The Attorney General's Office has filed a complaint against Gallo Glass Company in Modesto for what they call hazardous practices. The company is under fire for how they manufacture wine bottles used by companies throughout the state. The wine bottling company has fired back claiming this suit is a legal issue and not a health one.
Gallo Glass company, a facility which prides itself for what they call ‘environmentally sustainable’ practices is now under fire from the Department of Toxic Substances Control for allegedly producing toxic dust. "If it’s not managed properly there could be impacts on people in the environment,” Tamma Adamek, a Spokeswoman with the Department of Toxic Substances Control told FOX40 on Tuesday.
In a complaint against Gallo, the Attorney General's office claimed the company made their wine bottles which allegedly produce toxic dust containing arsenic, lead, cadmium and selenium. They claimed the company violated state law from 2006 - through 2011 with the exception of 2010. A practice Gallo argued they've stopped doing for about a year.
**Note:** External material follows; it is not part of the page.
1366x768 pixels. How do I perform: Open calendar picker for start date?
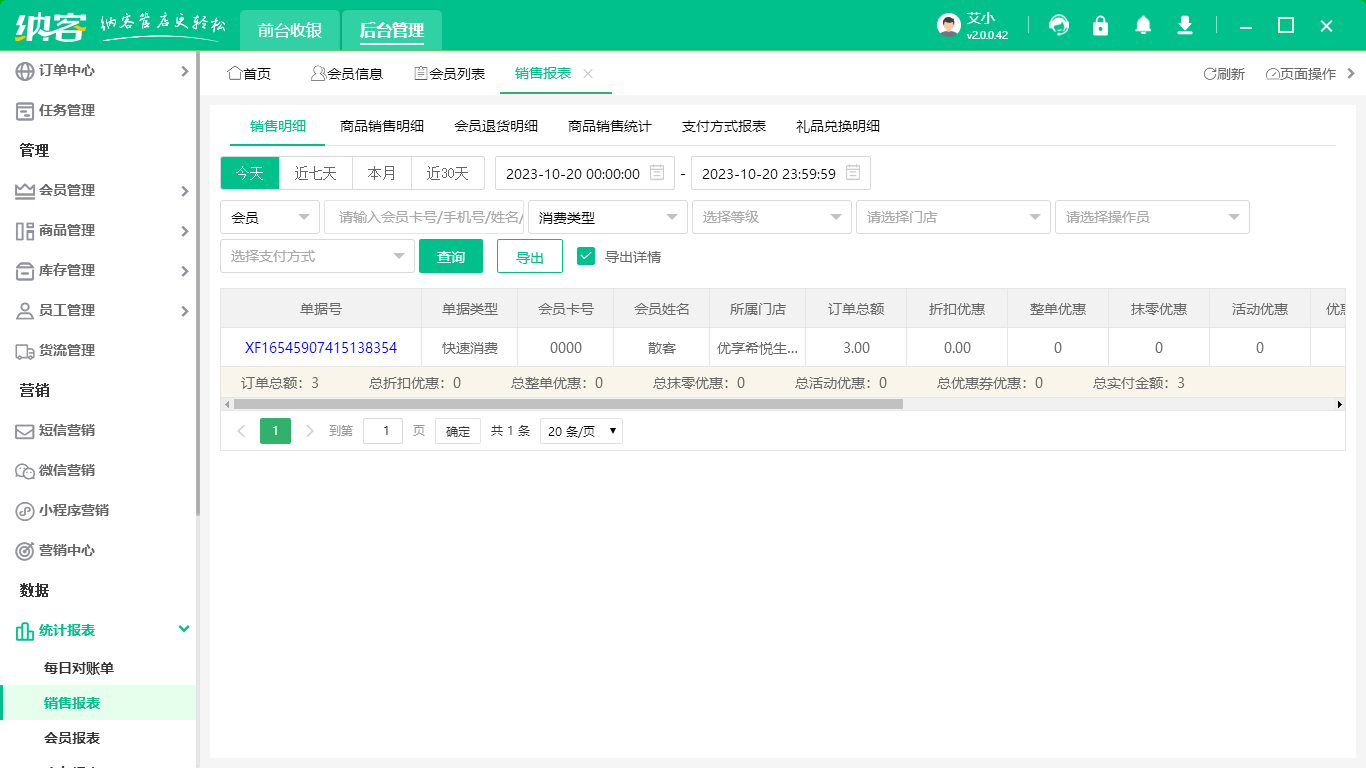[x=655, y=173]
“As we understand it, they stopped the practice of putting this dust back into the mix that’s turned into the bottles… but our complaint is bigger than that,” Adamek explained.
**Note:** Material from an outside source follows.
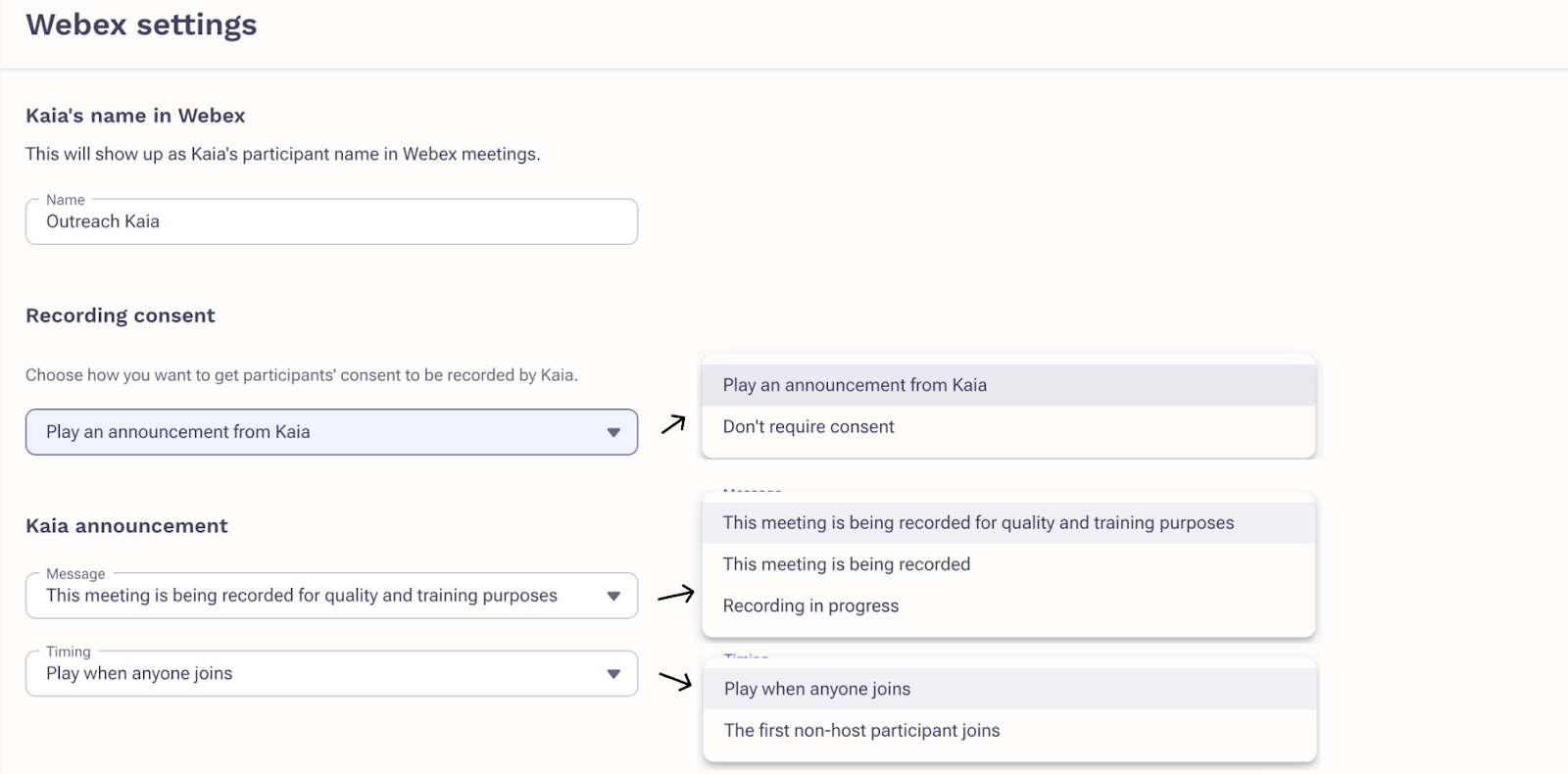Click the "Kaia's name in Webex" heading
1568x774 pixels.
pyautogui.click(x=135, y=116)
FOX40 reached out to Gallo, they told us in a statement that this issue holds no merit and added, “To suggest that this is a safety concern is irresponsible and risks the entire California wine industry as hundreds of wineries purchase bottles from Gallo Glass.”
"The complaint cites them for multiple counts of not properly handling hazardous waste,” Adamek said.
State officials recognized they haven't found any evidence of any illness or death related to Gallo's dust but added they're concerned that the company hasn't trained workers properly, and how the waste could harm nearby residents like Richard Garcia who has a young child.
"If it’s harmful and it could be prevented then they should definitely do something about it,” Garcia, a Modesto resident who lives across from the facility said.
Gallo contended that, "For more than five years we have been trying to resolve this matter but the State of California has refused."
State officials told us that Gallo could be facing a $25,000 a day, per violation fine. Gallo representatives said they're ready for their first day in court.